(Dataset entries)
---+---
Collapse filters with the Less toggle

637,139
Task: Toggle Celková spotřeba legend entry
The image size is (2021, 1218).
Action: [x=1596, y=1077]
---+---
▶ [Task details]:
All of the data above should be output exactly.

▶ [Response area]:
Collapse filters with the Less toggle

637,139
Task: Toggle Celková spotřeba legend entry
The image size is (2021, 1218).
Action: [x=1596, y=1077]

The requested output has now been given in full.